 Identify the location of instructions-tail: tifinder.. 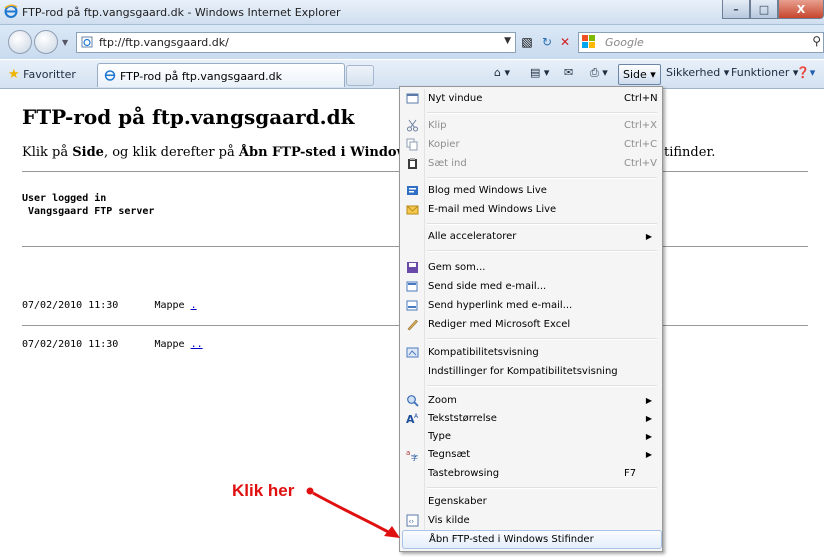
(690, 152).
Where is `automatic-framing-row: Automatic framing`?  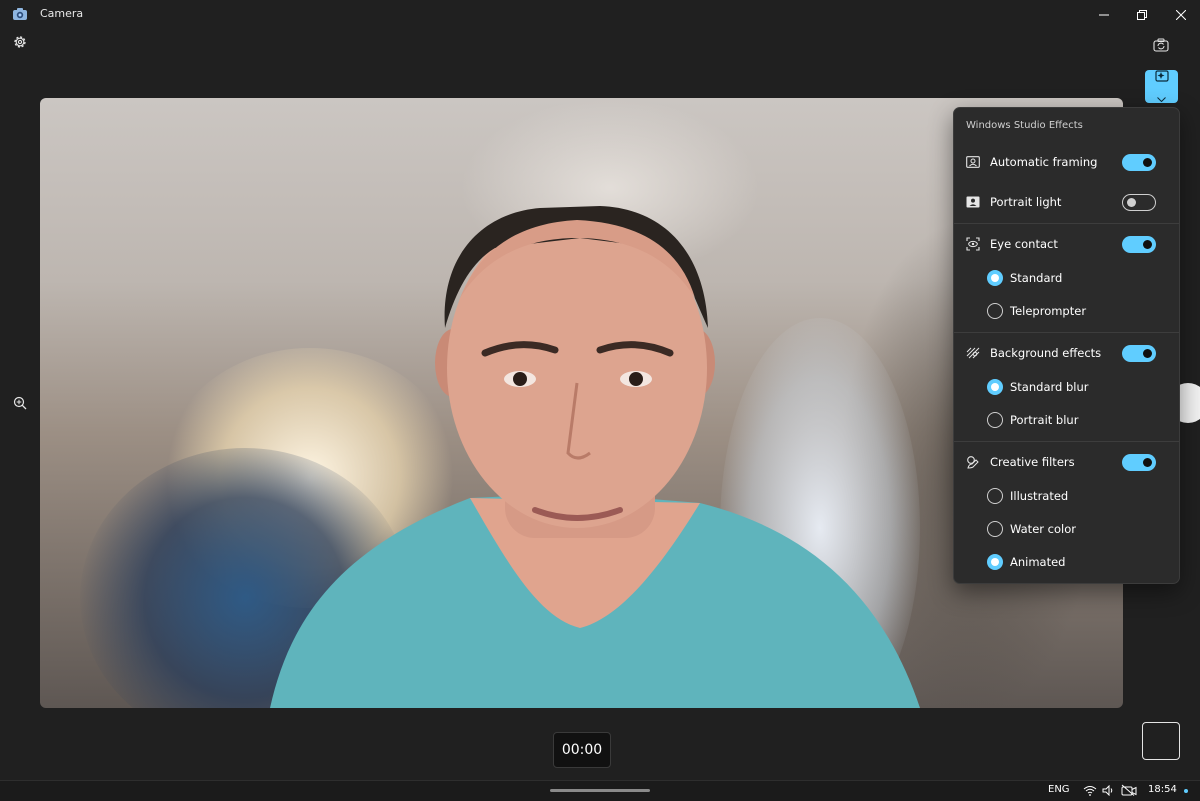 automatic-framing-row: Automatic framing is located at coordinates (1066, 162).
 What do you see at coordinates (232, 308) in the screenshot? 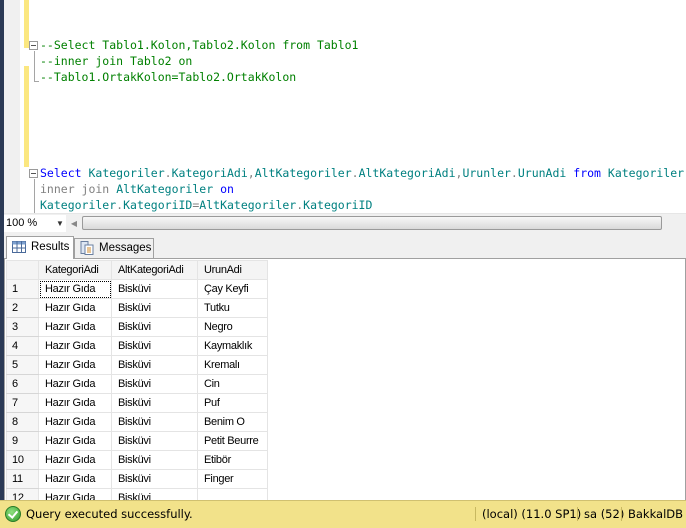
I see `grid-cell: Tutku` at bounding box center [232, 308].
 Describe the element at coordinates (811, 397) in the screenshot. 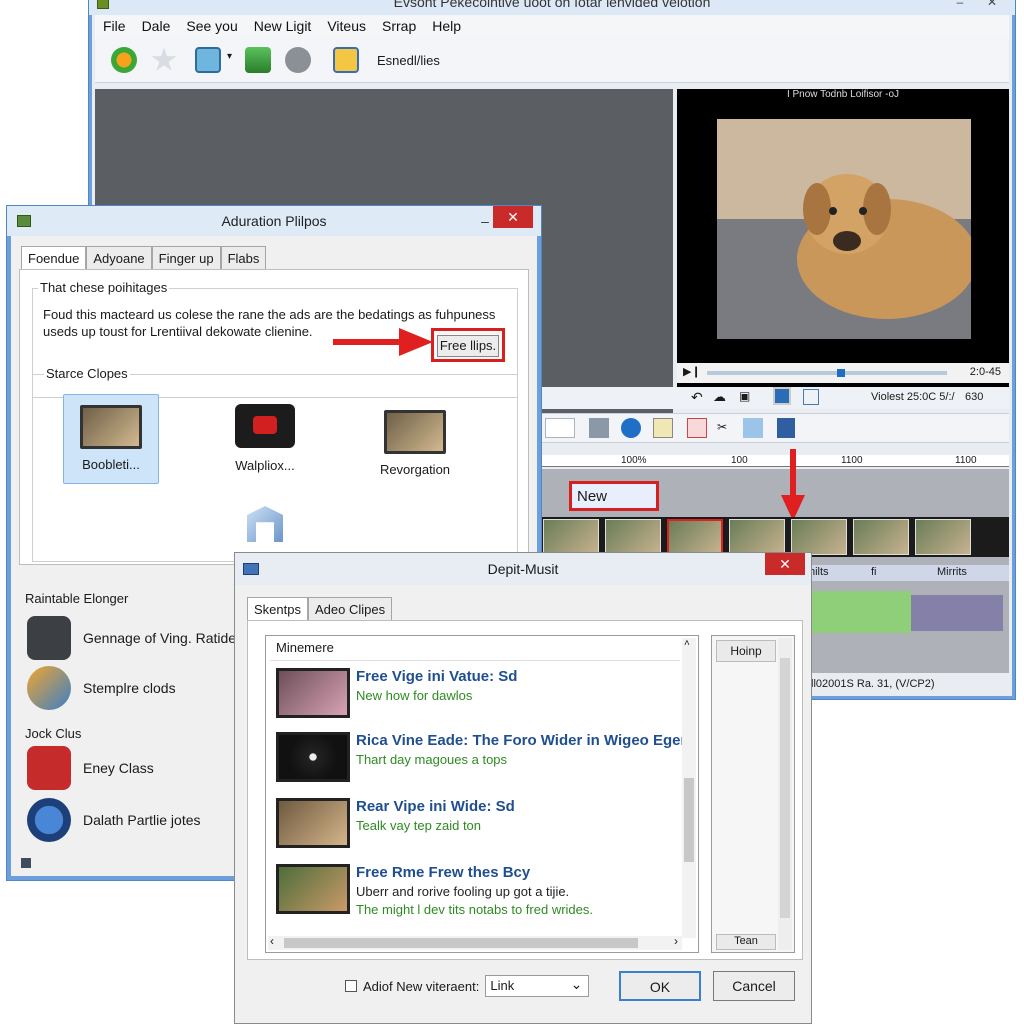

========

YOUR ASSIGNMENT = Format the stretch from the line containing "What do you" through the end of the records as a Markdown table with the columns Number and Record line, one numbered row per nonblank line. Omit the pictures from the table.

FINISHED TASK =
| Number | Record line |
|---|---|
| 1 |  What do you see at coordinates (232, 308) in the screenshot?  |
| 2 | I see `grid-cell: Tutku` at bounding box center [232, 308]. |
| 3 |  Describe the element at coordinates (811, 397) in the screenshot.  |